佐藤理事長は「今回の結論はあくまでも自主規制法人独自の審査結果であり、監査法人の監査結果だけで判断するわけではない」と会見で苦しい弁明をした。PwCあらた監査法人が2017年3月期の決算に「限定付き適正意見」を付していることについても、「限定付きとした理由は監査法人から確認できている。改めて不正があった、ということではなかった」と今回の審査に影響しないとした。

「メモリ売却の迷走は管理体制の問題ではない」

「2018年3月期での債務超過回避の決め手となる東芝メモリの売却がうまくいかないことは内部管理体制の不備によるものではないのか」という質問に対しては、「外から見ていると明らかに迷走している、というのは否めない。ただ、東芝の内部ではリスク評価をきちんと行ってメモリの売却先を決めているのだから、内部管理体制に重要な問題があったとは言えない」と反論した。

日本取引所グループの清田瞭CEOはかつて「米WHが連結から外れたのは確認書を再提出した後だが、審査に加味される」としていた。佐藤理事長は、「東芝には米WHなど海外子会社を管理しようとする意欲も能力も低かった。その限りにおいては(もともと管理能力が低かったことから、WHの連結除外の)審査への影響は大きくないが、現在の東芝が(米WHという)重荷を背負っていないのは事実だ」と、どちらともとれる発言に終始した。

一方で、「清田CEOが言及しているような取引所への政治的な圧力はあったのか」との質問には「まったくありません」と歯切れがよかったのが印象的だった。

ある企業会計の専門家は「指定解除しかないという結論ありきで、ただそのタイミングを測っていただけではないのか」と指摘する。そして「指定解除の理論構成には無理があるが、かねてから周到に用意していたように思える」と続ける。

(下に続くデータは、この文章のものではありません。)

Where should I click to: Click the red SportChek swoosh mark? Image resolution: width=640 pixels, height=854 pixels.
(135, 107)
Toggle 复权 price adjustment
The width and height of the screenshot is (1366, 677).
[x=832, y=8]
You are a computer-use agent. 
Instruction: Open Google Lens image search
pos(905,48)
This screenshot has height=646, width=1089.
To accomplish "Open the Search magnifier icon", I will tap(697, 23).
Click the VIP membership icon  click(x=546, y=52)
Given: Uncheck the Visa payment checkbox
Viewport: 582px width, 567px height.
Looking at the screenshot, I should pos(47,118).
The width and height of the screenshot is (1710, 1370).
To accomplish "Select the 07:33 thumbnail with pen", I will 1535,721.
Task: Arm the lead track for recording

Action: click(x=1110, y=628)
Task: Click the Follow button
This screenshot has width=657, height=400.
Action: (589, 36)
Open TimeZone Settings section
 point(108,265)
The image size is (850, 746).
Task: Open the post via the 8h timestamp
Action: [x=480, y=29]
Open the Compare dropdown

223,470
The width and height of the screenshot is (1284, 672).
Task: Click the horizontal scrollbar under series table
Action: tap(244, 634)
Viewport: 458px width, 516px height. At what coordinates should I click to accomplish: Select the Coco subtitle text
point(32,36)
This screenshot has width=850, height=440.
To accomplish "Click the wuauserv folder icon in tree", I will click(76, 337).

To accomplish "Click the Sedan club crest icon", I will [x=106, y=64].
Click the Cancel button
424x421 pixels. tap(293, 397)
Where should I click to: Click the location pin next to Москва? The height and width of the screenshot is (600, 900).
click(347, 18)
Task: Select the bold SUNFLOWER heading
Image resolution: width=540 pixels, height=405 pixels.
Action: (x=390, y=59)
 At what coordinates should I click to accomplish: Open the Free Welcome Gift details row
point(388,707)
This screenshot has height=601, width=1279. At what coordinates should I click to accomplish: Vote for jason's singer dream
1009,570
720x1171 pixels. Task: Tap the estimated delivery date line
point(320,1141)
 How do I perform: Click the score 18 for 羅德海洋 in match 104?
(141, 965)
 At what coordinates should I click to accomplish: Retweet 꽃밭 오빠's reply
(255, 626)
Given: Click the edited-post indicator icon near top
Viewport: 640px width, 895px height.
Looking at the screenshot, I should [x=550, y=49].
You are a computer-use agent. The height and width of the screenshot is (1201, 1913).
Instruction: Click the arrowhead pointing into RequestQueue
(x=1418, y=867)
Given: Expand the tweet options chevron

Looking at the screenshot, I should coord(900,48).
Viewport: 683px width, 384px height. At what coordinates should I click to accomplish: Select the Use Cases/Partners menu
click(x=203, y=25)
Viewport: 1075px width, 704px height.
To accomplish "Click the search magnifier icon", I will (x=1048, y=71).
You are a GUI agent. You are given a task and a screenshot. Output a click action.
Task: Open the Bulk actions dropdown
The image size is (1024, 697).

今回の指定銘柄解除で上場廃止のおそれが一時遠退いたが、東芝には「2018年3月までに債務超過を解消する」という次の壁が立ちはだかる。銀行団は「東芝が上場廃止になった場合の影響の甚大さを考えて東証は特段の配慮をするだろう」と期待を寄せるが、これは清田CEOも佐藤理事長も「特別扱いはしない」ときっぱり語っている。

東芝の上場廃止危機は完全に去ったわけではない。